1. To run the demo with our trained model (on ImageNet DET + VID train), please download the model manually from [OneDrive](https://1drv.ms/u/s!AqfHNsil2nOiiwDiKev7DB6L9ay7), and put it under folder `model/`.

Make sure it looks like this:
```
./model/rfcn_fgfa_flownet_vid-0000.params
```
2. Run
```
python ./fgfa_rfcn/demo.py
```

## Preparation for Training & Testing

1. Please download ILSVRC2015 DET and ILSVRC2015 VID dataset, and make sure it looks like this:

```
./data/ILSVRC2015/
./data/ILSVRC2015/Annotations/DET
./data/ILSVRC2015/Annotations/VID
./data/ILSVRC2015/Data/DET
./data/ILSVRC2015/Data/VID
./data/ILSVRC2015/ImageSets
```

2. Please download ImageNet pre-trained ResNet-v1-101 model and Flying-Chairs pre-trained FlowNet model manually from [OneDrive](https://1drv.ms/u/s!Am-5JzdW2XHzhqMOBdCBiNaKbcjPrA), and put it under folder `./model`. Make sure it looks like this:
```
./model/pretrained_model/resnet_v1_101-0000.params
./model/pretrained_model/flownet-0000.params
```

## Usage

1. All of our experiment settings (GPU #, dataset, etc.) are kept in yaml config files at folder `./experiments/fgfa_rfcn/cfgs`.

2. Two config files have been provided so far, namely, frame baseline (R-FCN) and the proposed FGFA for ImageNet VID. We use 4 GPUs to train models on ImageNet VID.

3. To perform experiments, run the python script with the corresponding config file as input. For example, to train and test FGFA with R-FCN, use the following command
```
python experiments/fgfa_rfcn/fgfa_rfcn_end2end_train_test.py --cfg experiments/fgfa_rfcn/cfgs/resnet_v1_101_flownet_imagenet_vid_rfcn_end2end_ohem.yaml
```
A cache folder would be created automatically to save the model and the log under `output/fgfa_rfcn/imagenet_vid/`.

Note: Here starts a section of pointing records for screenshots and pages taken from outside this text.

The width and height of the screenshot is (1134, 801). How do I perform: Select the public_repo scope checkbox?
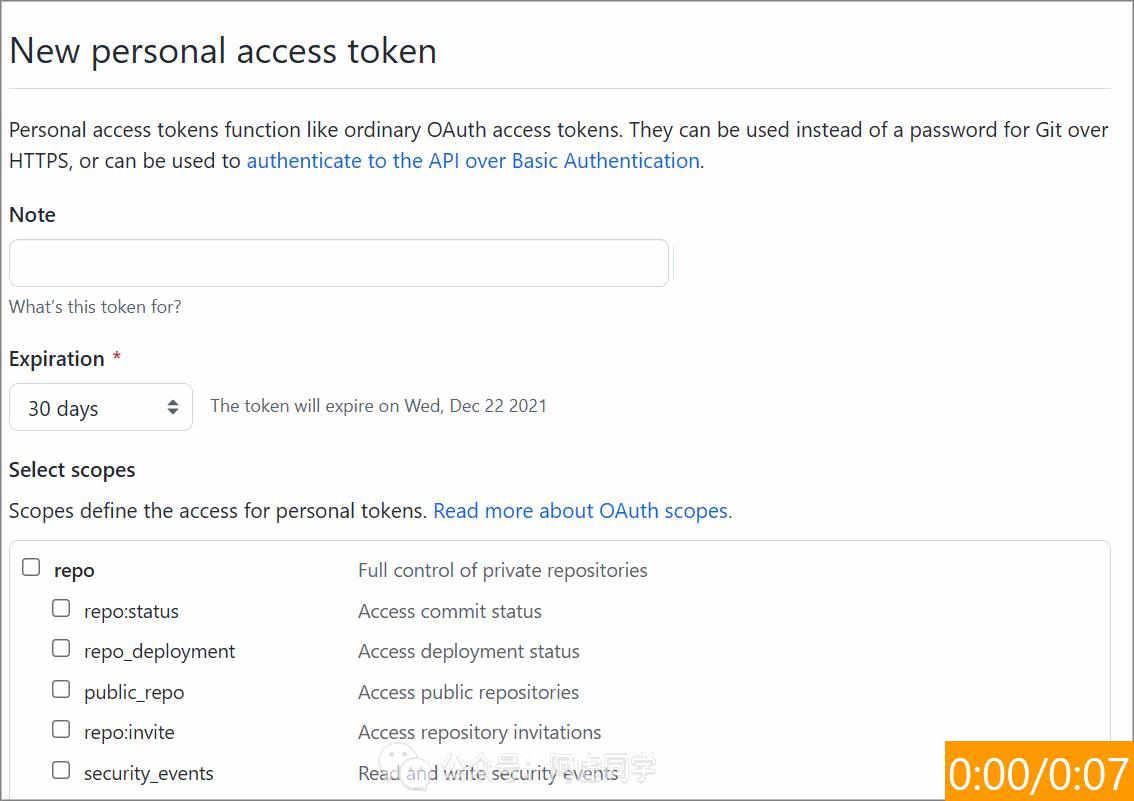pos(62,690)
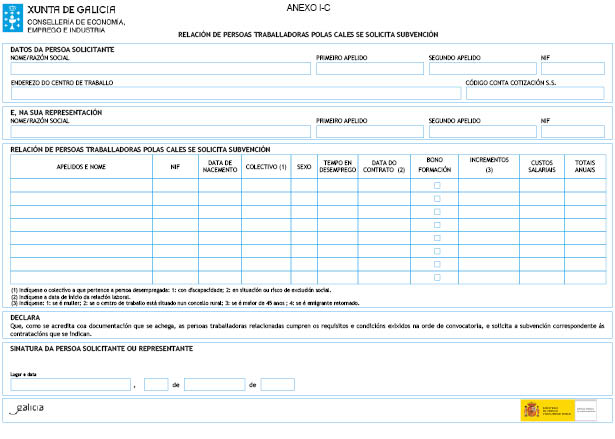The height and width of the screenshot is (439, 615).
Task: Select Enderezo do Centro de Traballo field
Action: point(235,93)
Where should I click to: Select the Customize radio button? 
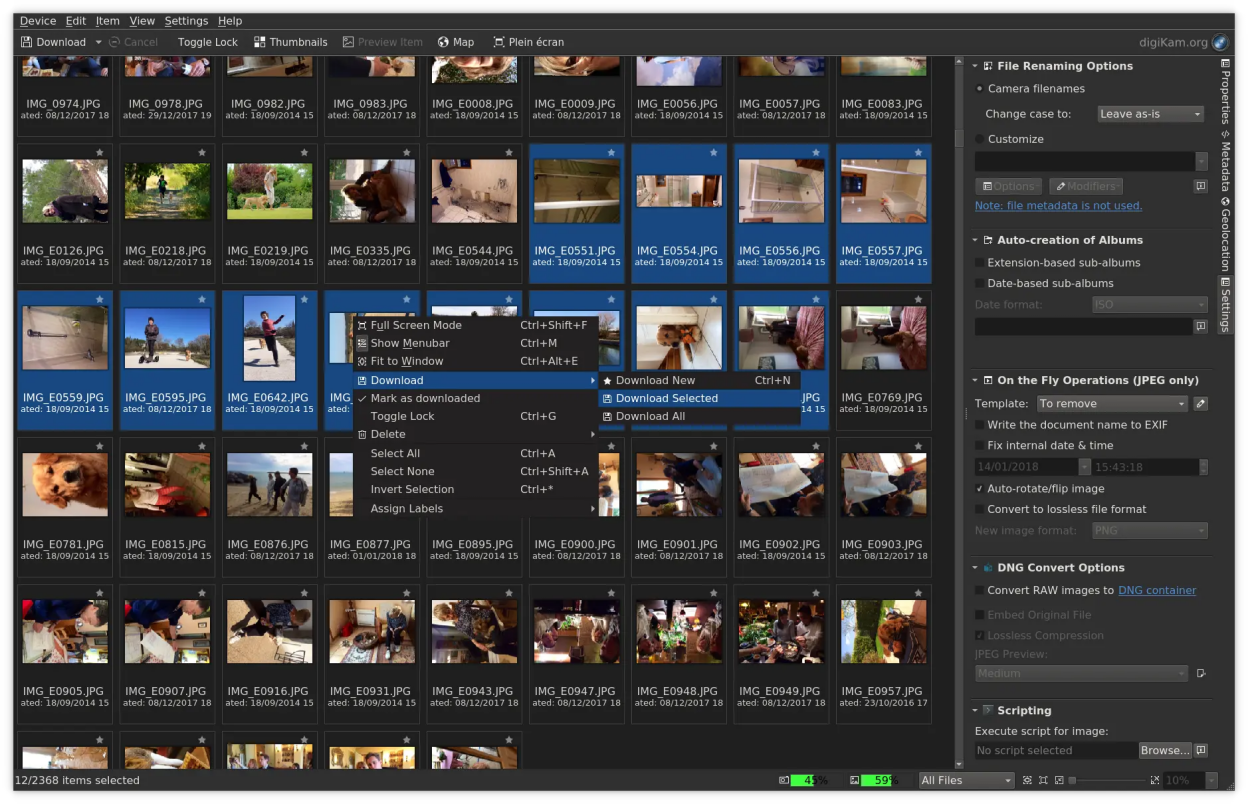[980, 139]
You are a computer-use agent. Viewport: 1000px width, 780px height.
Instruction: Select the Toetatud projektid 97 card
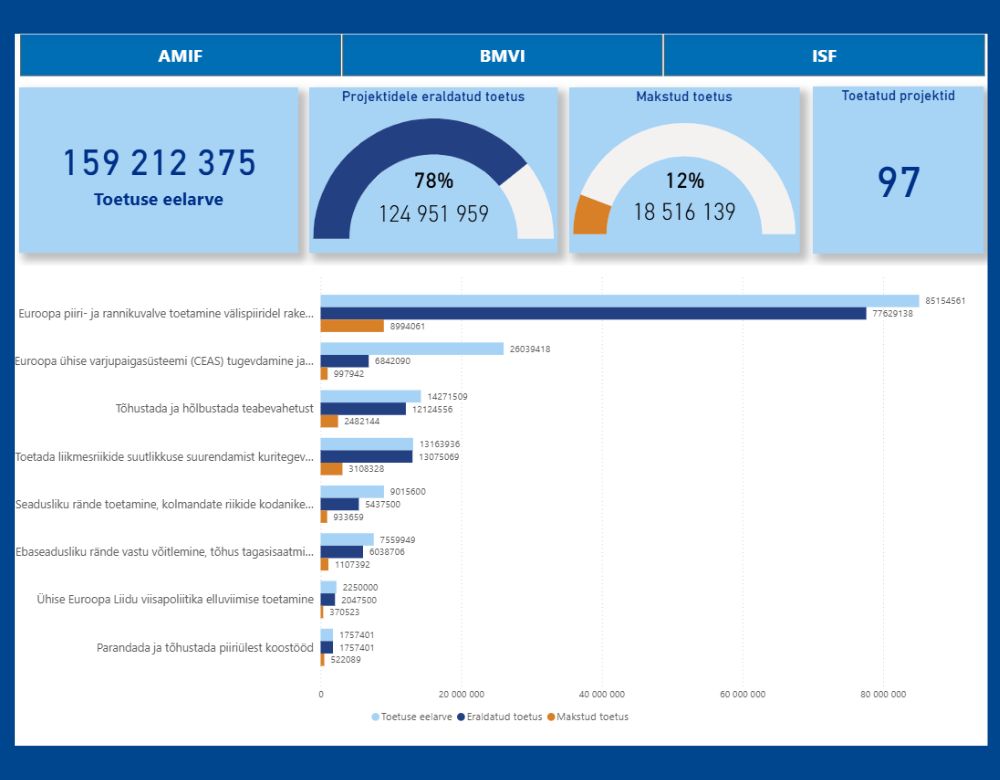899,170
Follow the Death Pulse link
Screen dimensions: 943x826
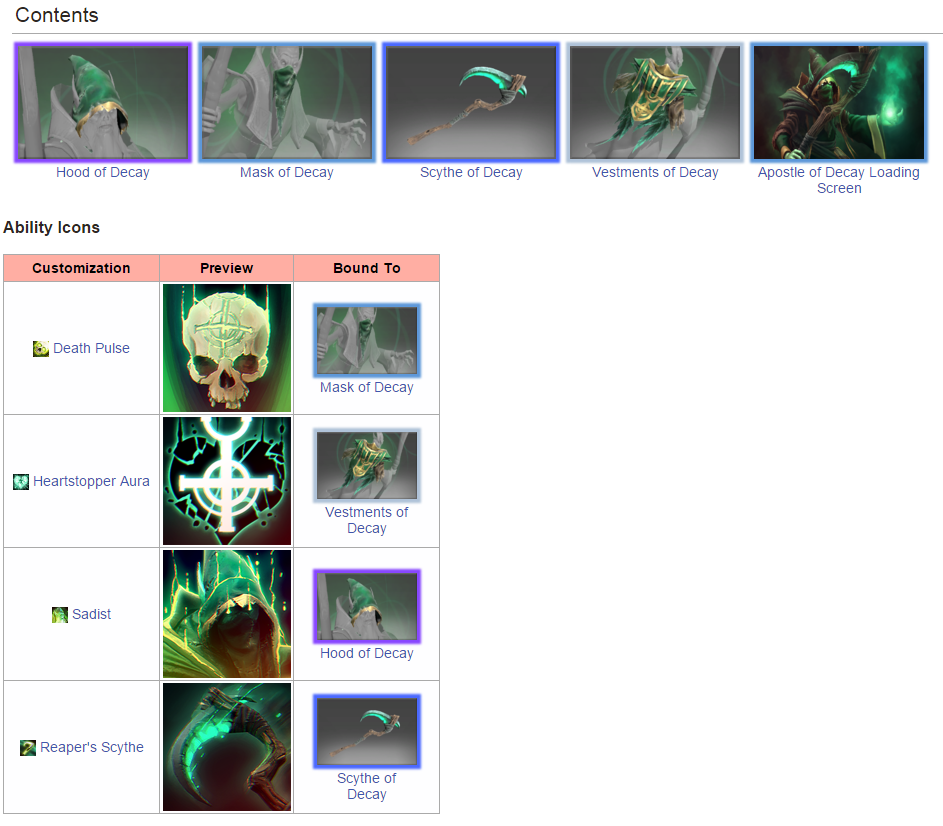(91, 348)
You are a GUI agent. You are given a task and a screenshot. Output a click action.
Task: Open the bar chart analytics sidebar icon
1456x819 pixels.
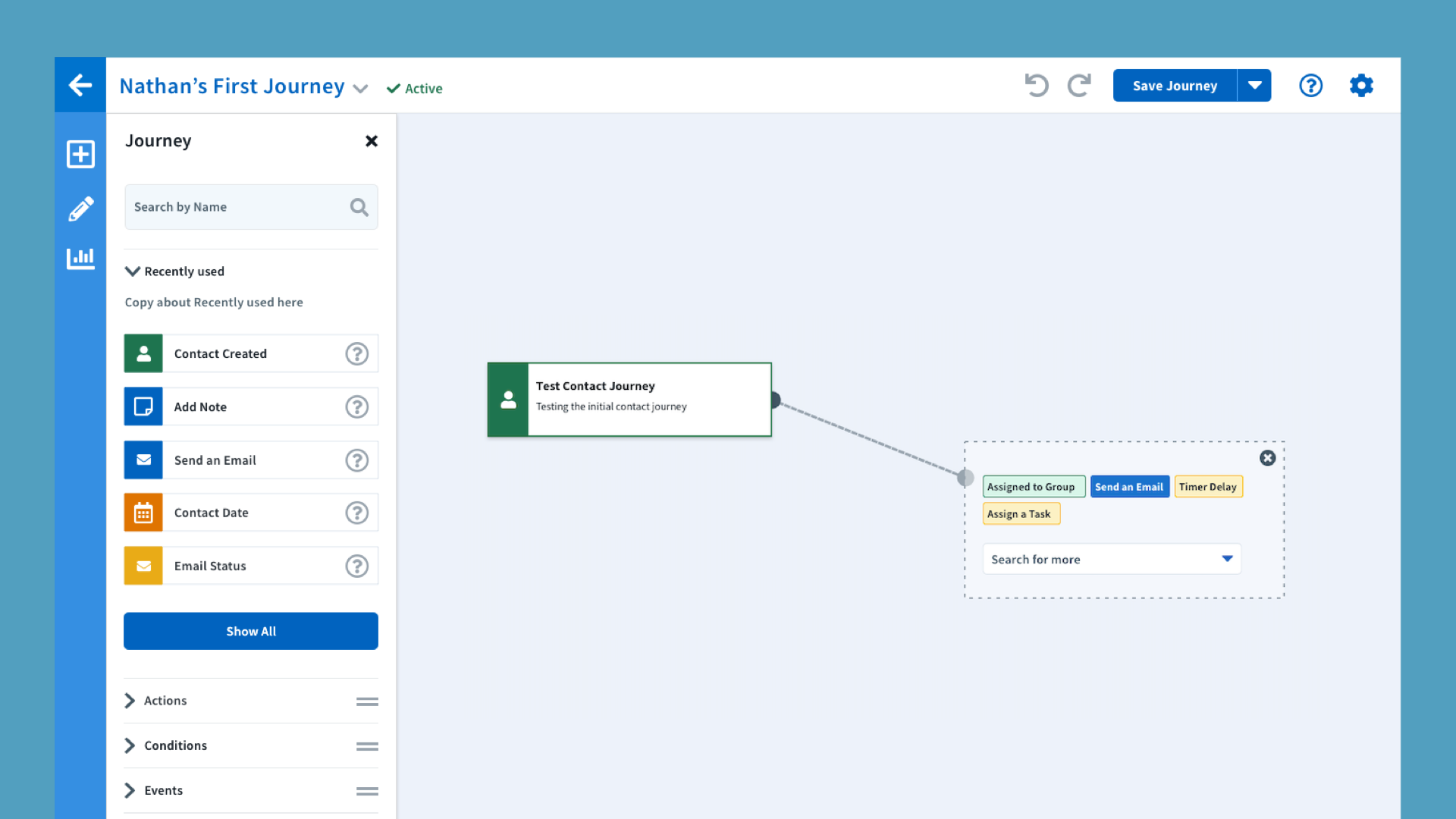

4. Please find more details in config files and in our code.

## Misc.

Code has been tested under:

- Windows Server 2012 R2 with 4 K40 GPUs and Intel Xeon CPU E5-2650 v2 @ 2.60GHz
- Windows Server 2012 R2 with 2 Pascal Titan X GPUs and Intel Xeon CPU E5-2670 v2 @ 2.50GHz

## FAQ
Q: I encounter `segment fault` at the beginning.

A: A compatibility issue has been identified between MXNet and opencv-python 3.0+. We suggest that you always `import cv2` first before `import mxnet` in the entry script.




Q: I find the training speed becomes slower when training for a long time.

A: It has been identified that MXNet on Windows has this problem. So we recommend to run this program on Linux. You could also stop it and resume the training process to regain the training speed if you encounter this problem.




Q: Can you share your caffe implementation?

A: Due to several reasons (code is based on a old, internal Caffe, port to public Caffe needs extra work, time limit, etc.). We do not plan to release our Caffe code. Since a warping layer is easy to implement, anyone who wish to do it is welcome to make a pull request.